> _Dataset_:
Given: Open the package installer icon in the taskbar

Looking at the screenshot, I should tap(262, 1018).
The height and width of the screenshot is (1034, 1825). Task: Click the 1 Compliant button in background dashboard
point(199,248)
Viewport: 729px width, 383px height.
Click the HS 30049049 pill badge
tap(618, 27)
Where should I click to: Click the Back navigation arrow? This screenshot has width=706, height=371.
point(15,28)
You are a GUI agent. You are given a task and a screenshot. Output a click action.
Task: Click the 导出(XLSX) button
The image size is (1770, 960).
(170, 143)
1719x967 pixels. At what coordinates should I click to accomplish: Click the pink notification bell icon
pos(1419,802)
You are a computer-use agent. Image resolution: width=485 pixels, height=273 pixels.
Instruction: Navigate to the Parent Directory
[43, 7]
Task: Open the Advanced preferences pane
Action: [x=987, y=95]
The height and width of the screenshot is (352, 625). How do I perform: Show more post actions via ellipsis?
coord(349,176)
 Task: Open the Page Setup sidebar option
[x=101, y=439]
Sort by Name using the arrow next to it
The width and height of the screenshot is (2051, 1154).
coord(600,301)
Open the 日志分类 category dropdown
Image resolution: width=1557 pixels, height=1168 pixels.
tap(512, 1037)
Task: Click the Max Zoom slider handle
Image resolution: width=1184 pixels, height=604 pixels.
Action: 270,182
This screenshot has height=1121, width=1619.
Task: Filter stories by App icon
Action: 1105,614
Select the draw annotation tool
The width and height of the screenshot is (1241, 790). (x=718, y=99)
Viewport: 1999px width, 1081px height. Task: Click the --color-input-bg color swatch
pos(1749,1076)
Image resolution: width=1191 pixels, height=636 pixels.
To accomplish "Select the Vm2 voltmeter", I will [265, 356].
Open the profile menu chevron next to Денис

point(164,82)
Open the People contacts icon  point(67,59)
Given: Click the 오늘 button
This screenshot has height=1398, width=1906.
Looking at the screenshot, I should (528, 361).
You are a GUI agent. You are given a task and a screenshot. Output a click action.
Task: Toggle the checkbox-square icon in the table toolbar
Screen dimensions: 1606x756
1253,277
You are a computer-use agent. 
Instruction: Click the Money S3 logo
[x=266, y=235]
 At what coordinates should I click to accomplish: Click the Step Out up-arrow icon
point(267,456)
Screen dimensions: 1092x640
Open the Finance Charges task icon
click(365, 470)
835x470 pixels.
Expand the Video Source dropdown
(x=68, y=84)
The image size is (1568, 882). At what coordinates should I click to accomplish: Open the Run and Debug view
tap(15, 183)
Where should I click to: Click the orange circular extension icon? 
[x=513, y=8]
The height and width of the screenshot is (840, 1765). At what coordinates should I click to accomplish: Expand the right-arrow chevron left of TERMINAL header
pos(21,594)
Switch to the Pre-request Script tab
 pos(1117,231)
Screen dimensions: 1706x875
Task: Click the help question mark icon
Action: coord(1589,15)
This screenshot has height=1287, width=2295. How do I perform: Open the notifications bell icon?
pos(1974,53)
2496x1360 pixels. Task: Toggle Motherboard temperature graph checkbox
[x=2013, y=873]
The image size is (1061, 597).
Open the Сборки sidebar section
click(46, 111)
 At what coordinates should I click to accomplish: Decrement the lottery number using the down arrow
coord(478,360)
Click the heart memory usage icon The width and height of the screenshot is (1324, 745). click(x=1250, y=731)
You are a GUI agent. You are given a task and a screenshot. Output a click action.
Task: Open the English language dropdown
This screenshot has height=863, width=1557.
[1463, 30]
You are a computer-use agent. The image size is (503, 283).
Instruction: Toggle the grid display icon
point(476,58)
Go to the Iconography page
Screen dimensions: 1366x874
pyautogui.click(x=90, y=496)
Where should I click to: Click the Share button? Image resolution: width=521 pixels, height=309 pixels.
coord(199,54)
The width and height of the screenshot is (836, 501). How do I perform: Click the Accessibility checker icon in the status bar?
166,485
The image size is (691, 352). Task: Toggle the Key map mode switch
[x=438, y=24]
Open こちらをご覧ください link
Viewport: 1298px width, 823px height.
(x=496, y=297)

> _Work item_: The data above must be returned in full, exactly as written.

> _Solution to this task_:
Given: Open the package installer icon in the taskbar

Looking at the screenshot, I should tap(262, 1018).
The height and width of the screenshot is (1034, 1825). Task: Click the 1 Compliant button in background dashboard
point(199,248)
Viewport: 729px width, 383px height.
Click the HS 30049049 pill badge
tap(618, 27)
Where should I click to: Click the Back navigation arrow? This screenshot has width=706, height=371.
point(15,28)
You are a GUI agent. You are given a task and a screenshot. Output a click action.
Task: Click the 导出(XLSX) button
The image size is (1770, 960).
(170, 143)
1719x967 pixels. At what coordinates should I click to accomplish: Click the pink notification bell icon
pos(1419,802)
You are a computer-use agent. Image resolution: width=485 pixels, height=273 pixels.
Instruction: Navigate to the Parent Directory
[43, 7]
Task: Open the Advanced preferences pane
Action: [x=987, y=95]
The height and width of the screenshot is (352, 625). How do I perform: Show more post actions via ellipsis?
coord(349,176)
 Task: Open the Page Setup sidebar option
[x=101, y=439]
Sort by Name using the arrow next to it
The width and height of the screenshot is (2051, 1154).
coord(600,301)
Open the 日志分类 category dropdown
Image resolution: width=1557 pixels, height=1168 pixels.
tap(512, 1037)
Task: Click the Max Zoom slider handle
Image resolution: width=1184 pixels, height=604 pixels.
Action: 270,182
This screenshot has height=1121, width=1619.
Task: Filter stories by App icon
Action: 1105,614
Select the draw annotation tool
The width and height of the screenshot is (1241, 790). (x=718, y=99)
Viewport: 1999px width, 1081px height. Task: Click the --color-input-bg color swatch
pos(1749,1076)
Image resolution: width=1191 pixels, height=636 pixels.
To accomplish "Select the Vm2 voltmeter", I will [265, 356].
Open the profile menu chevron next to Денис

point(164,82)
Open the People contacts icon  point(67,59)
Given: Click the 오늘 button
This screenshot has height=1398, width=1906.
Looking at the screenshot, I should (528, 361).
You are a GUI agent. You are given a task and a screenshot. Output a click action.
Task: Toggle the checkbox-square icon in the table toolbar
Screen dimensions: 1606x756
1253,277
You are a computer-use agent. 
Instruction: Click the Money S3 logo
[x=266, y=235]
 At what coordinates should I click to accomplish: Click the Step Out up-arrow icon
point(267,456)
Screen dimensions: 1092x640
Open the Finance Charges task icon
click(365, 470)
835x470 pixels.
Expand the Video Source dropdown
(x=68, y=84)
The image size is (1568, 882). At what coordinates should I click to accomplish: Open the Run and Debug view
tap(15, 183)
Where should I click to: Click the orange circular extension icon? 
[x=513, y=8]
The height and width of the screenshot is (840, 1765). At what coordinates should I click to accomplish: Expand the right-arrow chevron left of TERMINAL header
pos(21,594)
Switch to the Pre-request Script tab
 pos(1117,231)
Screen dimensions: 1706x875
Task: Click the help question mark icon
Action: coord(1589,15)
This screenshot has height=1287, width=2295. How do I perform: Open the notifications bell icon?
pos(1974,53)
2496x1360 pixels. Task: Toggle Motherboard temperature graph checkbox
[x=2013, y=873]
The image size is (1061, 597).
Open the Сборки sidebar section
click(46, 111)
 At what coordinates should I click to accomplish: Decrement the lottery number using the down arrow
coord(478,360)
Click the heart memory usage icon The width and height of the screenshot is (1324, 745). click(x=1250, y=731)
You are a GUI agent. You are given a task and a screenshot. Output a click action.
Task: Open the English language dropdown
This screenshot has height=863, width=1557.
[1463, 30]
You are a computer-use agent. The image size is (503, 283).
Instruction: Toggle the grid display icon
point(476,58)
Go to the Iconography page
Screen dimensions: 1366x874
pyautogui.click(x=90, y=496)
Where should I click to: Click the Share button? Image resolution: width=521 pixels, height=309 pixels.
coord(199,54)
The width and height of the screenshot is (836, 501). How do I perform: Click the Accessibility checker icon in the status bar?
166,485
The image size is (691, 352). Task: Toggle the Key map mode switch
[x=438, y=24]
Open こちらをご覧ください link
Viewport: 1298px width, 823px height.
(x=496, y=297)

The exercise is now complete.